(Part of a data file)
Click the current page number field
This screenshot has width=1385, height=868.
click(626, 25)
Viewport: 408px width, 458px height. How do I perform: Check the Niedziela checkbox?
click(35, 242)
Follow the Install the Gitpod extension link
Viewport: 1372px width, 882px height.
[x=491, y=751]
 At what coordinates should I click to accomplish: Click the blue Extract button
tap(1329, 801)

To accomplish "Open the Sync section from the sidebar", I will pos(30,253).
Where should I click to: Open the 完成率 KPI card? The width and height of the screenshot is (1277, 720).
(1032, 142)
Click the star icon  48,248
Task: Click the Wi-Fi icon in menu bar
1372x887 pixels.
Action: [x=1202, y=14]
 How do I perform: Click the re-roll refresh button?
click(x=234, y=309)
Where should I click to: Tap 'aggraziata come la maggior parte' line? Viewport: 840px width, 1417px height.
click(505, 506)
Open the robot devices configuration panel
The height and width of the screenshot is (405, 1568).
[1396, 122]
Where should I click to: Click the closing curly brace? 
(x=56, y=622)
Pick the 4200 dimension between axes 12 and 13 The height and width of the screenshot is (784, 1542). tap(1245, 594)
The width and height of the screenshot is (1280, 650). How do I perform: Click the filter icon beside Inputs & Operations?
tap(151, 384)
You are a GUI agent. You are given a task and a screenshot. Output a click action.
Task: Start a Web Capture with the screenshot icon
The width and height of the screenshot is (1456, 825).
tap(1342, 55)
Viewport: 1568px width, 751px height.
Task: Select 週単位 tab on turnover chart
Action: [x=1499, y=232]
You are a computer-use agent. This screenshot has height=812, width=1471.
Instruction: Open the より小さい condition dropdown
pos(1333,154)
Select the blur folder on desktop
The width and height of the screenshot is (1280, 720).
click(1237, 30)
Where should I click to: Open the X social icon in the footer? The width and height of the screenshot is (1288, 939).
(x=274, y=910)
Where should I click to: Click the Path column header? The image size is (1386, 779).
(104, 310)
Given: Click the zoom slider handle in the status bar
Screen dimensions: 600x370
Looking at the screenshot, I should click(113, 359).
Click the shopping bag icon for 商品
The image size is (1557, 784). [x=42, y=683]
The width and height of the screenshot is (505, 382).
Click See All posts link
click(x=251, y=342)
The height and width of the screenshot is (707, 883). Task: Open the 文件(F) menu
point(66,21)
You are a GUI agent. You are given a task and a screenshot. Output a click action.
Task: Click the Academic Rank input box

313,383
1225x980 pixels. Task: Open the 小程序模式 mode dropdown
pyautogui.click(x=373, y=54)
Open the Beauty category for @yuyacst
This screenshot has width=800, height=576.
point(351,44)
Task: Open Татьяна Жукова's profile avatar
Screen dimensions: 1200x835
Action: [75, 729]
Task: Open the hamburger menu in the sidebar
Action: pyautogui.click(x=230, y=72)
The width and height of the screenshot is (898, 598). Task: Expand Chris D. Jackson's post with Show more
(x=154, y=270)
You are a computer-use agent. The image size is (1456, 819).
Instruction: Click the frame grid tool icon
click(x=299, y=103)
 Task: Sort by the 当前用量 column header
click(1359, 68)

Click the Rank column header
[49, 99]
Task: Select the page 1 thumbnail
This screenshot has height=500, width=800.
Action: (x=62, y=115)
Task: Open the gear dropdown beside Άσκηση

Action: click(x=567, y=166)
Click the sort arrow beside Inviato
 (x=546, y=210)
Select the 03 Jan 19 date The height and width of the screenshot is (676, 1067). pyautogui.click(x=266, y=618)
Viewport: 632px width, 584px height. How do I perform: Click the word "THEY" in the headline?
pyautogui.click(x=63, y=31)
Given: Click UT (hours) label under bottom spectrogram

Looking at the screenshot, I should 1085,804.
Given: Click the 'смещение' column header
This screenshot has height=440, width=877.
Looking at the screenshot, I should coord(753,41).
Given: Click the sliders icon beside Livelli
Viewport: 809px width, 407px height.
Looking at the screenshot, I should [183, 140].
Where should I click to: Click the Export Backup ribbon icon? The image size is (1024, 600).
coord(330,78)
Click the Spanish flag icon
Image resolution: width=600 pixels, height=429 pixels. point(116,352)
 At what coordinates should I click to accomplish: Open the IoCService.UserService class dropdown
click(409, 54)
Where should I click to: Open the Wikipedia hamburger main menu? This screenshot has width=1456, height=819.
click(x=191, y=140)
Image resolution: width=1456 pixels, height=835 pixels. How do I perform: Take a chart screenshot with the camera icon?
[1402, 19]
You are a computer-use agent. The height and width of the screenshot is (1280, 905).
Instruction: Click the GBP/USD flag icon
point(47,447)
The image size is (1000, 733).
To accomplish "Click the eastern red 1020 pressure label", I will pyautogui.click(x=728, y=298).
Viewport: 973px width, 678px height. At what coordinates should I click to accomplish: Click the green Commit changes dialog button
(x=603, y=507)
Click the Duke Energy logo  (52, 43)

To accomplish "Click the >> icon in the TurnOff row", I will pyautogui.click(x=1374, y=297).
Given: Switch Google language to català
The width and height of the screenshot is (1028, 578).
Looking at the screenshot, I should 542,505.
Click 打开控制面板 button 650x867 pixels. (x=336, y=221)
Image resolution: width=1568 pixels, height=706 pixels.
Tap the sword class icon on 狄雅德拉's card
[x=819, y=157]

Exercise directions =>
Which lines in the entries above contain the string "will"? Return each one in full.

Output of the exercise =>
To accomplish "Open the Sync section from the sidebar", I will pos(30,253).
To accomplish "Click the eastern red 1020 pressure label", I will pyautogui.click(x=728, y=298).
To accomplish "Click the >> icon in the TurnOff row", I will pyautogui.click(x=1374, y=297).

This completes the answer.